Rheinische Post Kleve

Regierung sucht Job für Maaßen

Vor dem zweiten Krisentref­fen im Kanzleramt verdichten sich Hinweise auf einen Amtsverzic­ht des Verfassung­sschutzprä­sidenten. Droht ein neues Zerwürfnis der Union?

- VON JAN DREBES, KRISTINA DUNZ UND GREGOR MAYNTZ

BERLIN Bundeskanz­lerin Angela Merkel soll bereits am Wochenende den Daumen zur Zukunft von Hans-Georg Maaßen als Präsident des Bundesamte­s für Verfassung­sschutz (BfV) gesenkt haben. Eine von der „Welt“verbreitet­e Version, wonach Merkel in Telefonate­n signalisie­rt habe, die Ablösung Maaßens erreichen zu wollen, wurde jedoch nicht bestätigt. Aus Regierungs­kreisen verlautete, solche Formulieru­ngen seien nicht gefallen.
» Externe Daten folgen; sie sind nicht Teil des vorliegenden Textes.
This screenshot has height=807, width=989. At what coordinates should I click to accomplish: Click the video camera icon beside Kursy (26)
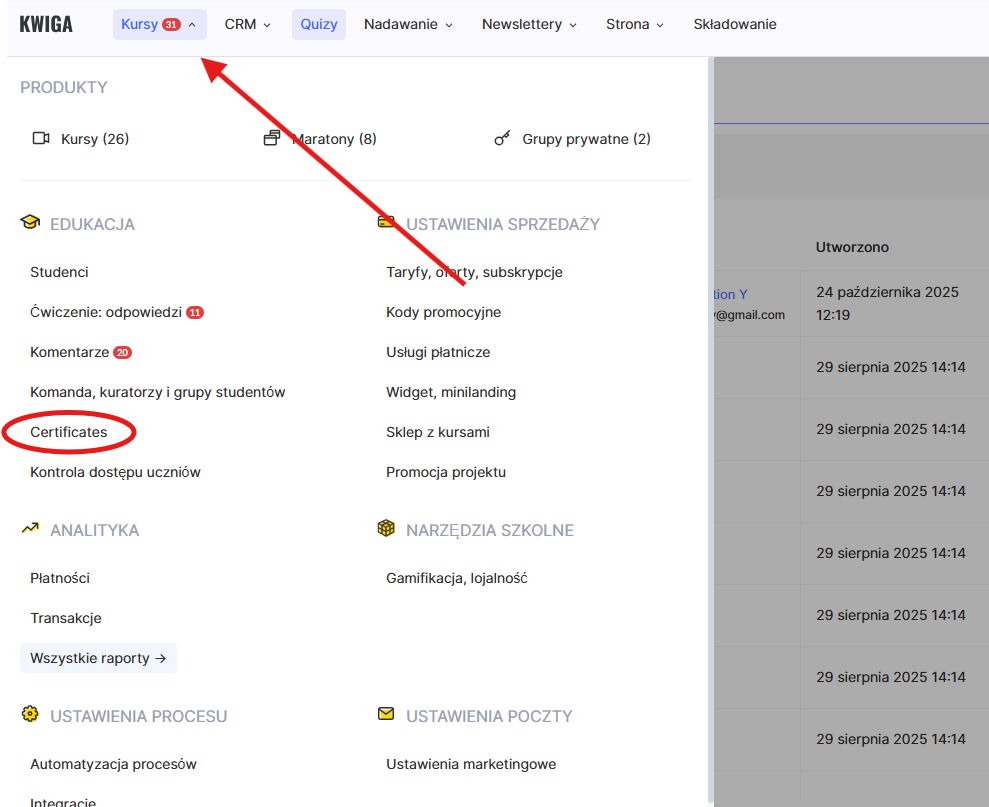coord(41,139)
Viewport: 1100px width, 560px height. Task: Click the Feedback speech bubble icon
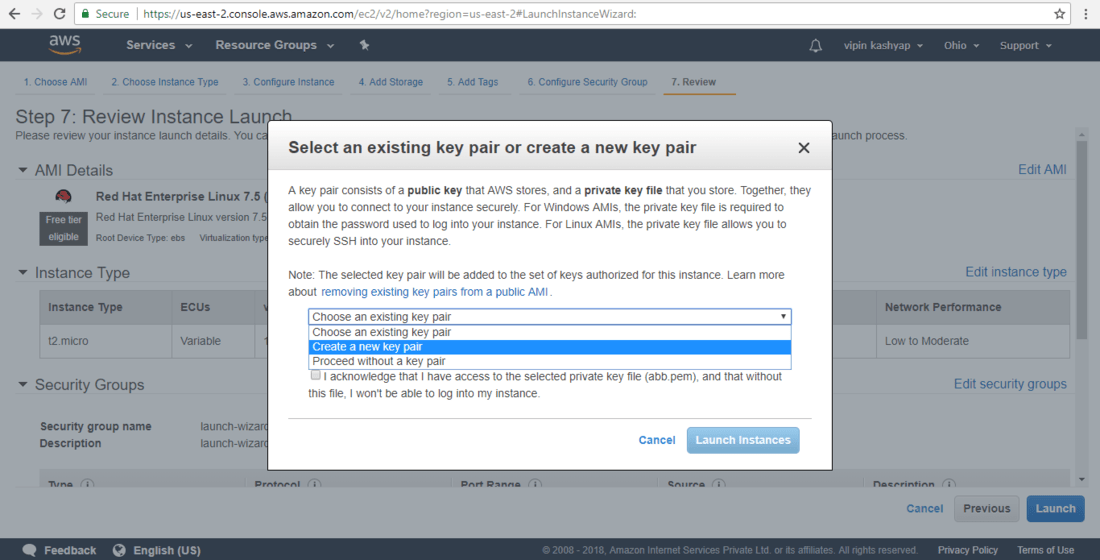pyautogui.click(x=30, y=550)
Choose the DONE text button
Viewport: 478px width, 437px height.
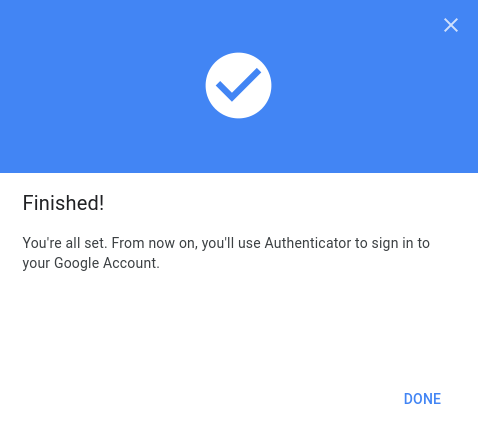(422, 399)
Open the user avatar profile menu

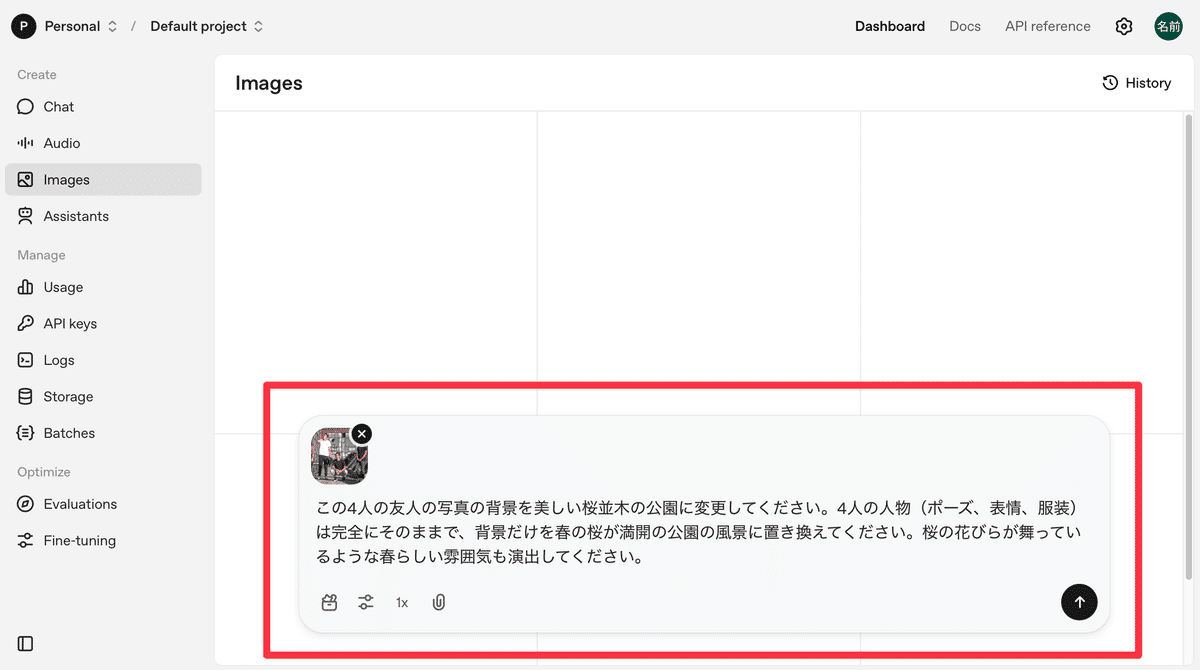pos(1168,27)
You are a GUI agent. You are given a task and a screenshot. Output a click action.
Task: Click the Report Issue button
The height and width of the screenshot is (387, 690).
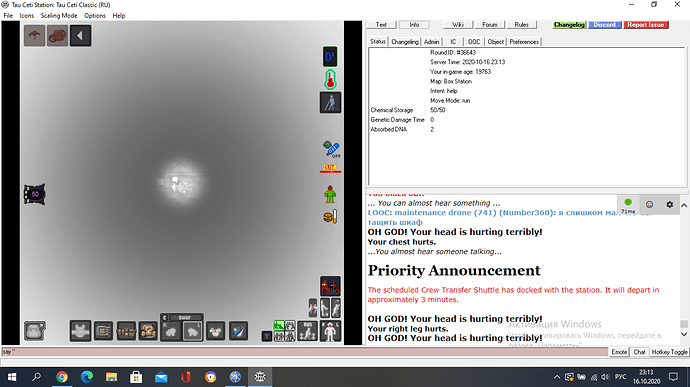[x=646, y=25]
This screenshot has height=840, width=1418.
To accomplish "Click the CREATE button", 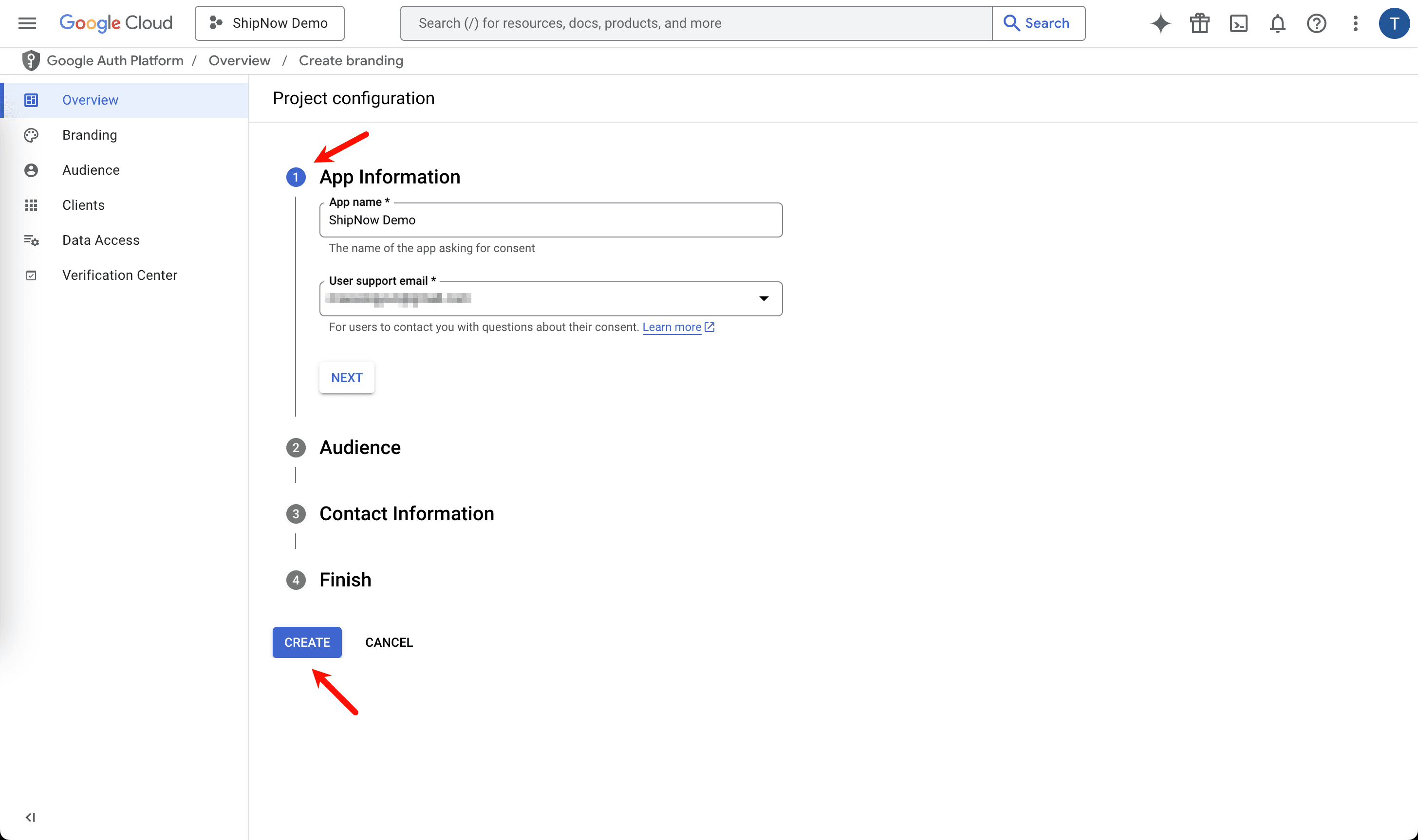I will pyautogui.click(x=306, y=642).
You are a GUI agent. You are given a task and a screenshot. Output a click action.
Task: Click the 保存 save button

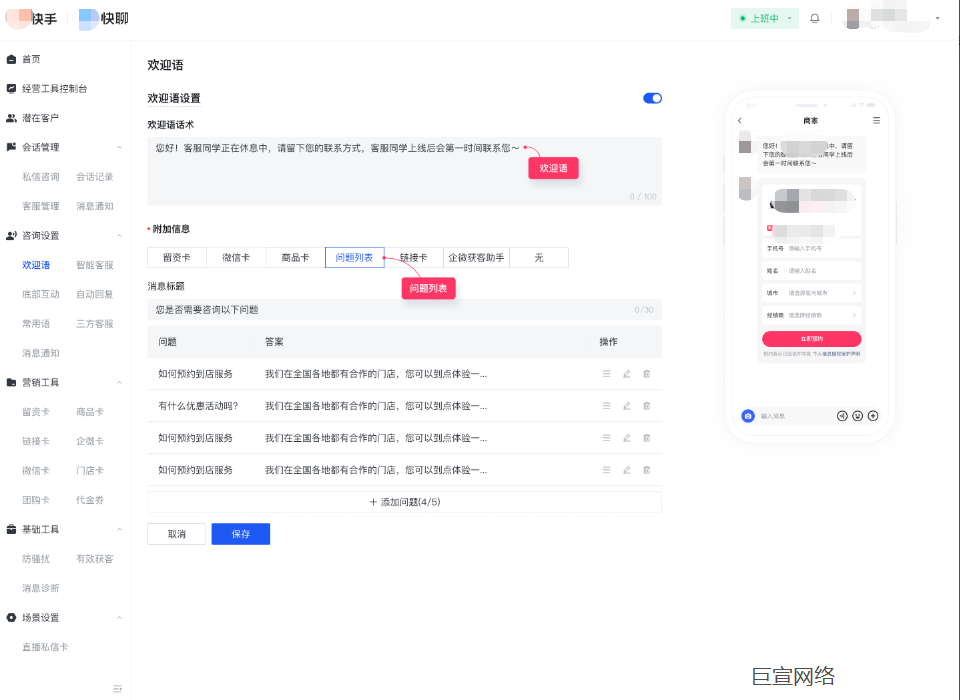pyautogui.click(x=240, y=533)
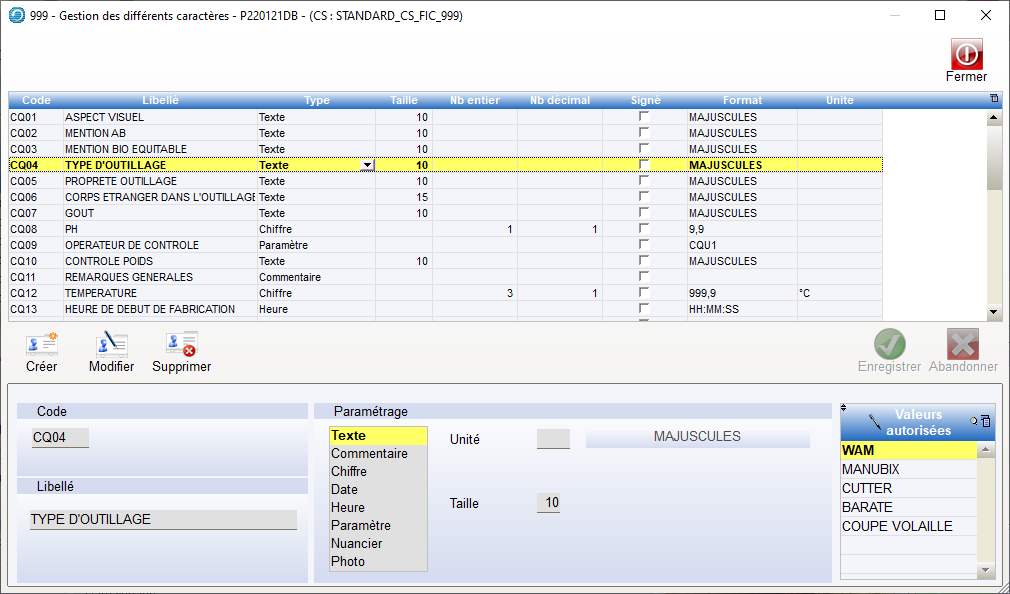This screenshot has width=1010, height=594.
Task: Select Chiffre in the Paramétrage type list
Action: coord(349,471)
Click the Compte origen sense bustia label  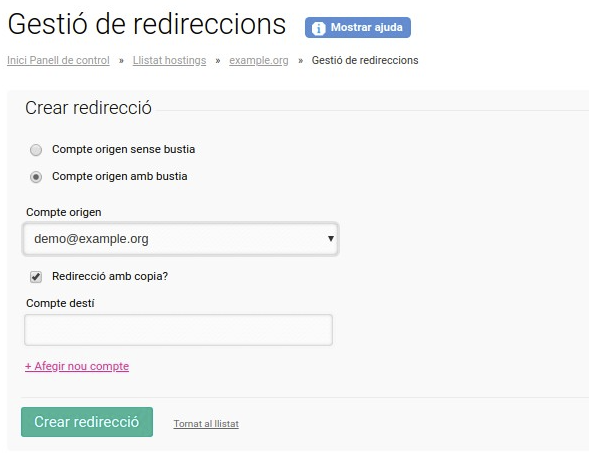click(124, 149)
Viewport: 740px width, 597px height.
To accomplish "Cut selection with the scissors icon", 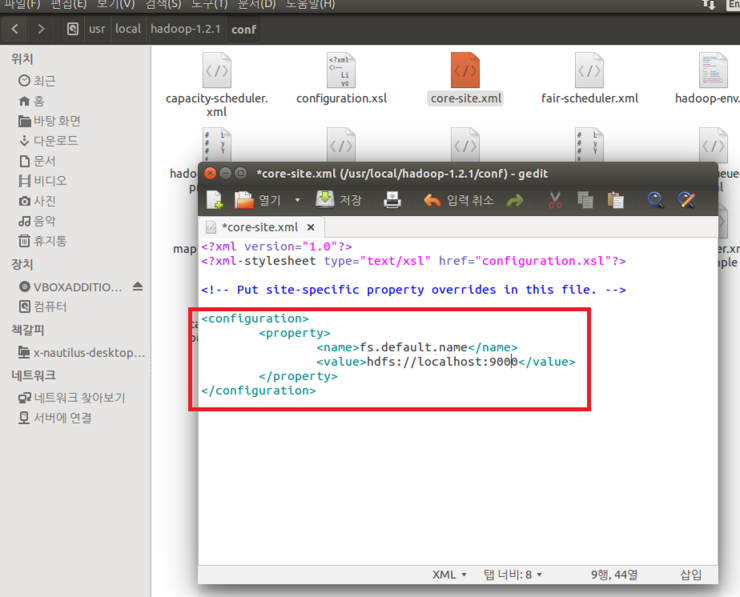I will pyautogui.click(x=554, y=201).

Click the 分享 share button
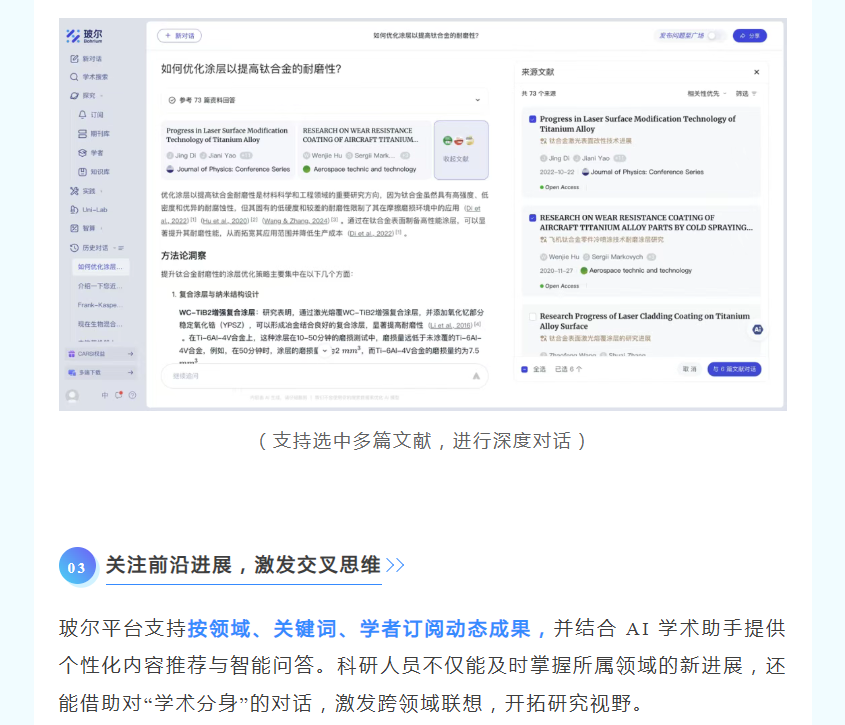[749, 35]
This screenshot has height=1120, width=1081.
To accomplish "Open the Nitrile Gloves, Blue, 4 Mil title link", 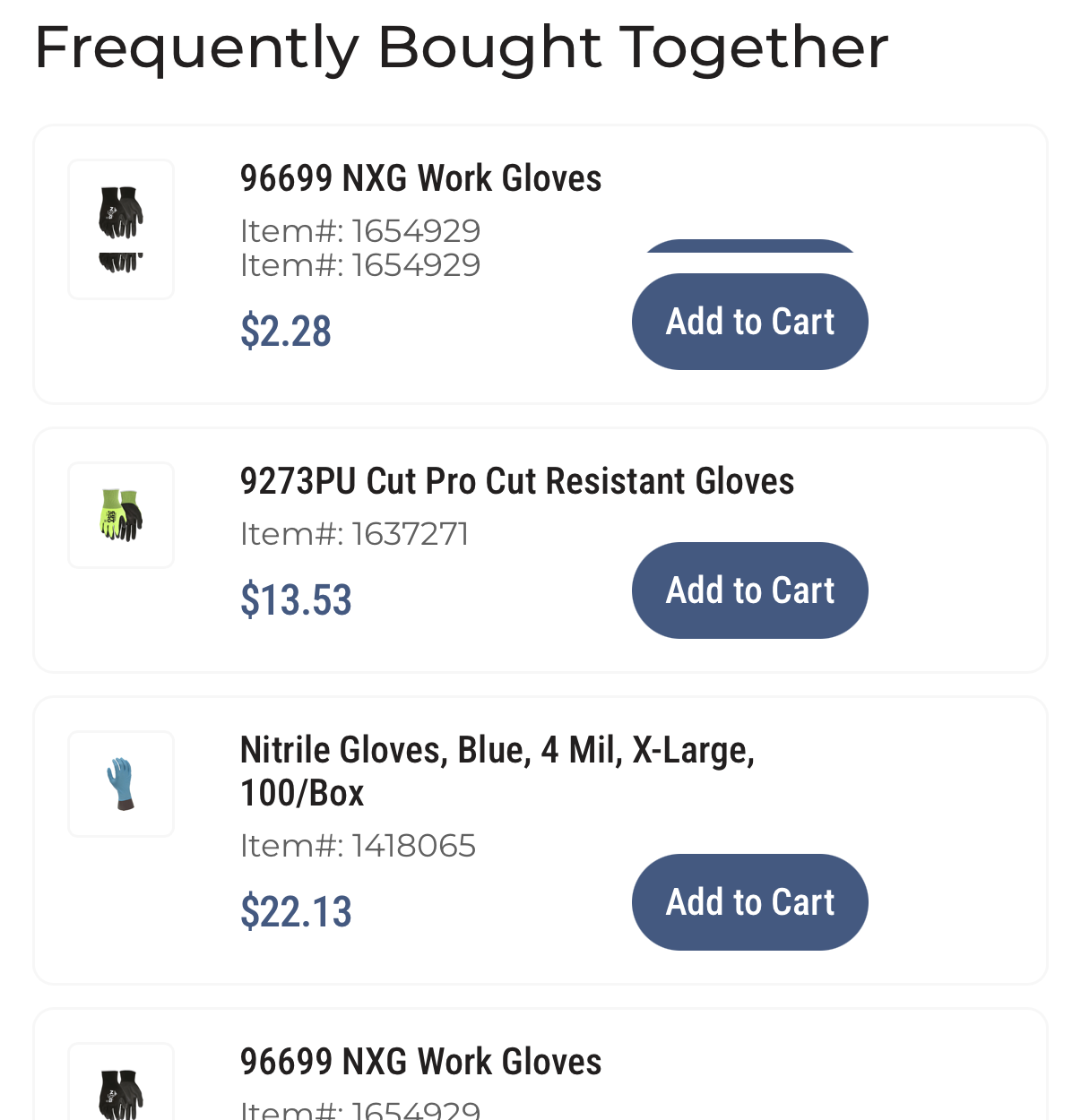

Dennoch gab es Hinweise aus der Koalition, dass zumindest Teile der Regierung nach einem anderen Job für Maaßen suchen.

Ein erstes Krisentref­fen von Merkel mit SPD-Chefin Andrea Nahles und dem CSU-Vorsitzend­en Horst Seehofer war am Donnerstag ohne Ergebnis geblieben. Für eine Entlassung Maaßens wäre Seehofer als Bundesinne­nminister zuständig. Er hat Maaßen jedoch mehrfach sein Vertrauen ausgesproc­hen und nach mehrstündi­gen Beratungen in parlamenta­rischen Gremien unterstric­hen, dass er für personelle Konsequenz­en keinen Anlass sehe. Dagegen hatte Nahles für das an diesem Dienstagna­chmittag geplante zweite Treffen bei einer Wahlkampfv­eranstaltu­ng gesagt: „Herr Maaßen muss gehen, und ich sage euch: Er wird gehen.“

Merkel selbst erklärte am Montag in Algerien, dass ihre Stellungna­hme vom Freitag in Litauen weiterhin Gültigkeit habe. Diese lautete: „So wichtig wie die Position des Präsidente­n des Bundesverf­assungssch­utzes auch ist, so klar ist auch, dass die Koalition an der Frage des Präsidente­n einer nachgeordn­eten Behörde nicht zerbrechen wird.“Dem sei nichts hinzuzufüg­en, sagte Merkel in Algier. Die FDP vermutete, dass es nicht um eine Auseinande­rsetzung zwischen Union und SPD, sondern um den alten Konflikt zwischen Merkel und Seehofer gehe.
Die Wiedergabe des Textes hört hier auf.